Problem description - Please transcribe every record below exactly as it appears.

==== Task material ====

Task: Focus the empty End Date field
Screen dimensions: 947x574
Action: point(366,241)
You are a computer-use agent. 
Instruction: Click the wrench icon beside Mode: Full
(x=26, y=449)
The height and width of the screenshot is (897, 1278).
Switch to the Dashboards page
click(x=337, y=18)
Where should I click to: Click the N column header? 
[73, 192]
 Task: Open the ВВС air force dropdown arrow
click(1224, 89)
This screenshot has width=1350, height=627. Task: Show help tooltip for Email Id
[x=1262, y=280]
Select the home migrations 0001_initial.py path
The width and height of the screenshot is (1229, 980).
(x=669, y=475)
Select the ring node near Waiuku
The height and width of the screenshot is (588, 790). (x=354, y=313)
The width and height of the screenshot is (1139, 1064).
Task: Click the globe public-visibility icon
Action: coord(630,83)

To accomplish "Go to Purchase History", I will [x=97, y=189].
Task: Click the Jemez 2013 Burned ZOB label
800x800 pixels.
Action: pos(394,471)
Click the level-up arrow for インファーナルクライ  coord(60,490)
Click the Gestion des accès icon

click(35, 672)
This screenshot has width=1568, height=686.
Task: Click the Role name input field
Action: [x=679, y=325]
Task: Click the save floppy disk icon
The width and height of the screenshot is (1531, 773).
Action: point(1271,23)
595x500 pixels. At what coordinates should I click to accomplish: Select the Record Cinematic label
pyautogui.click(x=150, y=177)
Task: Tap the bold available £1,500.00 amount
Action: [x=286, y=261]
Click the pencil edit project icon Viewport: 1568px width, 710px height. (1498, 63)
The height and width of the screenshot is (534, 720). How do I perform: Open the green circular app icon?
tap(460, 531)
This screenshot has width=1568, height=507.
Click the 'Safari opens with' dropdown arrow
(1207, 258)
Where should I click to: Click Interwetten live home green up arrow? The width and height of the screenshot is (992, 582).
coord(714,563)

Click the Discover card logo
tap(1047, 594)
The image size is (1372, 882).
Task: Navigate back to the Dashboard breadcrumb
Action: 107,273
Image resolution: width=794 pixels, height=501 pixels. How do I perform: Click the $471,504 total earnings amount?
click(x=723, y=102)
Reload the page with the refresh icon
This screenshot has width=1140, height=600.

====

Solution to this task -
Task: Focus the empty End Date field
Screen dimensions: 947x574
Action: point(366,241)
You are a computer-use agent. 
Instruction: Click the wrench icon beside Mode: Full
(x=26, y=449)
The height and width of the screenshot is (897, 1278).
Switch to the Dashboards page
click(x=337, y=18)
Where should I click to: Click the N column header? 
[73, 192]
 Task: Open the ВВС air force dropdown arrow
click(1224, 89)
This screenshot has width=1350, height=627. Task: Show help tooltip for Email Id
[x=1262, y=280]
Select the home migrations 0001_initial.py path
The width and height of the screenshot is (1229, 980).
(x=669, y=475)
Select the ring node near Waiuku
The height and width of the screenshot is (588, 790). (x=354, y=313)
The width and height of the screenshot is (1139, 1064).
Task: Click the globe public-visibility icon
Action: coord(630,83)

To accomplish "Go to Purchase History", I will [x=97, y=189].
Task: Click the Jemez 2013 Burned ZOB label
800x800 pixels.
Action: pos(394,471)
Click the level-up arrow for インファーナルクライ  coord(60,490)
Click the Gestion des accès icon

click(35, 672)
This screenshot has width=1568, height=686.
Task: Click the Role name input field
Action: [x=679, y=325]
Task: Click the save floppy disk icon
The width and height of the screenshot is (1531, 773).
Action: point(1271,23)
595x500 pixels. At what coordinates should I click to accomplish: Select the Record Cinematic label
pyautogui.click(x=150, y=177)
Task: Tap the bold available £1,500.00 amount
Action: [x=286, y=261]
Click the pencil edit project icon Viewport: 1568px width, 710px height. (1498, 63)
The height and width of the screenshot is (534, 720). How do I perform: Open the green circular app icon?
tap(460, 531)
This screenshot has width=1568, height=507.
Click the 'Safari opens with' dropdown arrow
(1207, 258)
Where should I click to: Click Interwetten live home green up arrow? The width and height of the screenshot is (992, 582).
coord(714,563)

Click the Discover card logo
tap(1047, 594)
The image size is (1372, 882).
Task: Navigate back to the Dashboard breadcrumb
Action: 107,273
Image resolution: width=794 pixels, height=501 pixels. How do I perform: Click the $471,504 total earnings amount?
click(x=723, y=102)
Reload the page with the refresh icon
This screenshot has width=1140, height=600.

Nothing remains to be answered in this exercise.